Я подошла к окну и посмотрела на огород. Там стоял садовый сарай, окна которого затуманились от утренней росы, и валялась перевернутая тележка Доггера, позабытая в свете вчерашних событий.
Намереваясь вернуть тележку на место, чтобы как-то отблагодарить Доггера за то, что я не могла сама сформулировать, я оделась и тихо спустилась по черной лестнице на кухню.
Проходя мимо окна, я заметила, что от торта миссис Мюллет отрезан кусок. Странно, удивилась я, это наверняка не мог быть кто-то из де Люсов.
Если мы и могли прийти к согласию хоть по одному вопросу – поводу, объединявшему нас в семью, – то это было наше коллективное отвращение к кремовым тортам миссис Мюллет. Когда она сбивалась с пути истинного (то есть с нашего любимого ревеня или крыжовника) в сторону ненавистного заварного крема, мы обычно отказывались есть, симулируя коллективную болезнь, и посылали ее домой вместе с тортом и заботливым наказом угостить им ее доброго супруга Альфа.

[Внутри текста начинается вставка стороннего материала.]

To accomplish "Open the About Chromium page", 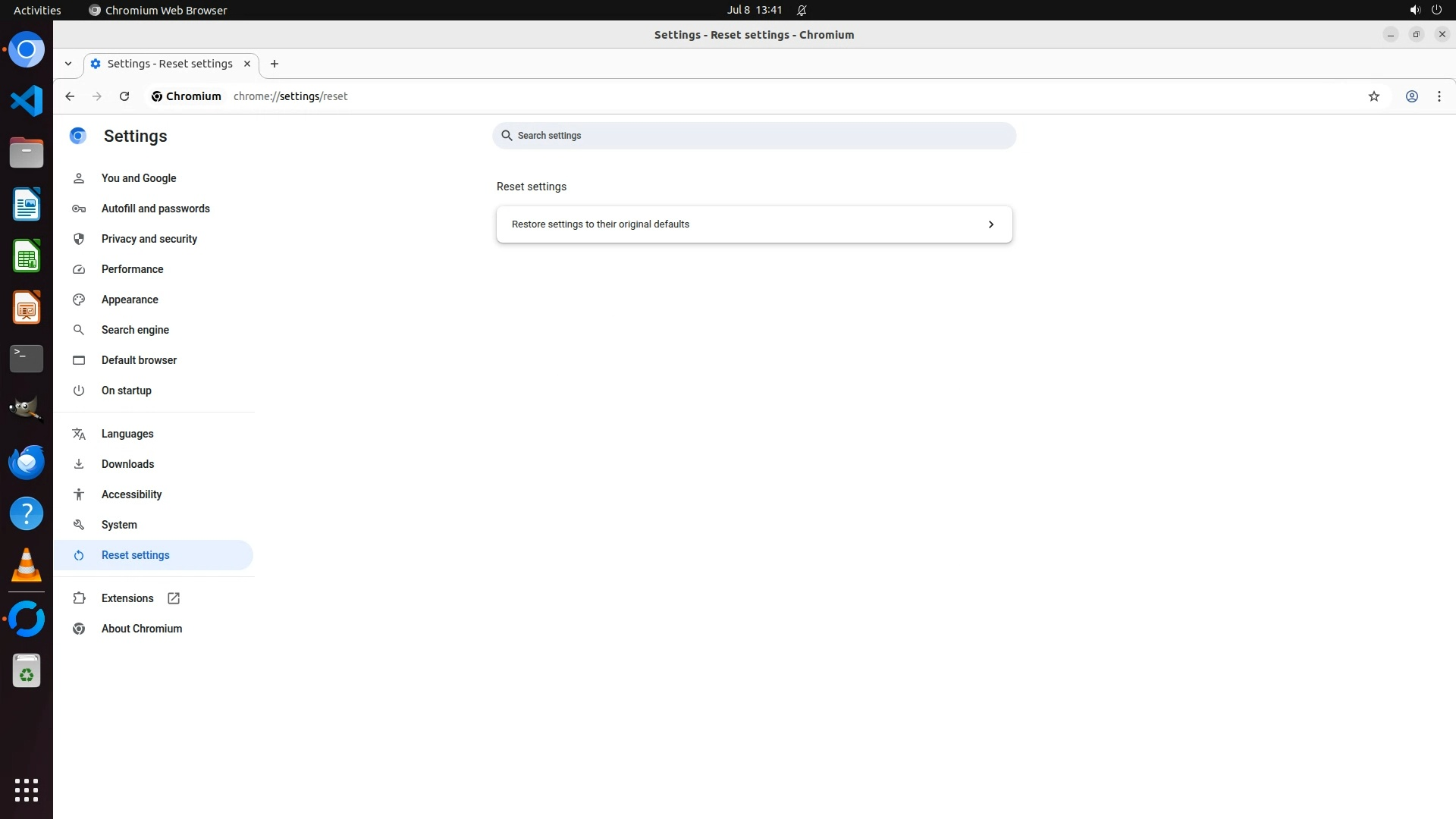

Выйдя во двор, я увидела, что серебристый свет зари превратил огород в волшебную поляну, на фоне дня, занимавшегося за стеной, его тени казались еще более глубокими по сравнению с тонкой полоской дня за стеной, и я бы вовсе не удивилась, если бы из-за розового куста выступил единорог и попытался положить голову мне на колени.
По пути к тележке я неожиданно споткнулась и упала на четвереньки.
– Черт побери! – сказала я, предварительно оглядевшись и убедившись, что меня никто не слышит. Я перемазалась черной мокрой землей.
– Черт побери! – повторила я, на этот раз потише.
Обернувшись посмотреть, обо что я споткнулась, я сразу же заметила что-то белое, высовывающееся из-за огурцов. Краткий миг часть меня отчаянно пыталась поверить, что это маленькие грабли – маленькое аккуратное сельскохозяйственное орудие с белыми изогнутыми зубцами.
Но потом здравый смысл возобладал, и я осознала, что это ладонь. Рука, которой принадлежала эта ладонь, пряталась в грядке с огурцами.
А там, подсвеченное ужасным зеленоватым оттенком от темных огуречных листьев, было лицо. Лицо, выглядевшее точь-в-точь как у зеленого человека из лесных сказок.
Словно подталкиваемая волей, сильнее моей, я обнаружила, что опускаюсь на четвереньки рядом с этим видением, отчасти в знак почтения, отчасти чтобы рассмотреть получше.
Когда я оказалась почти лицом к лицу с ним, его веки дрогнули.
Я была слишком испугана, чтобы пошевелиться.
Тело на огуречной грядке с дрожью втянуло в себя воздух… и затем, булькая носом, выдохнуло одно-единственное слово, медленно и немного печально, прямо мне в лицо.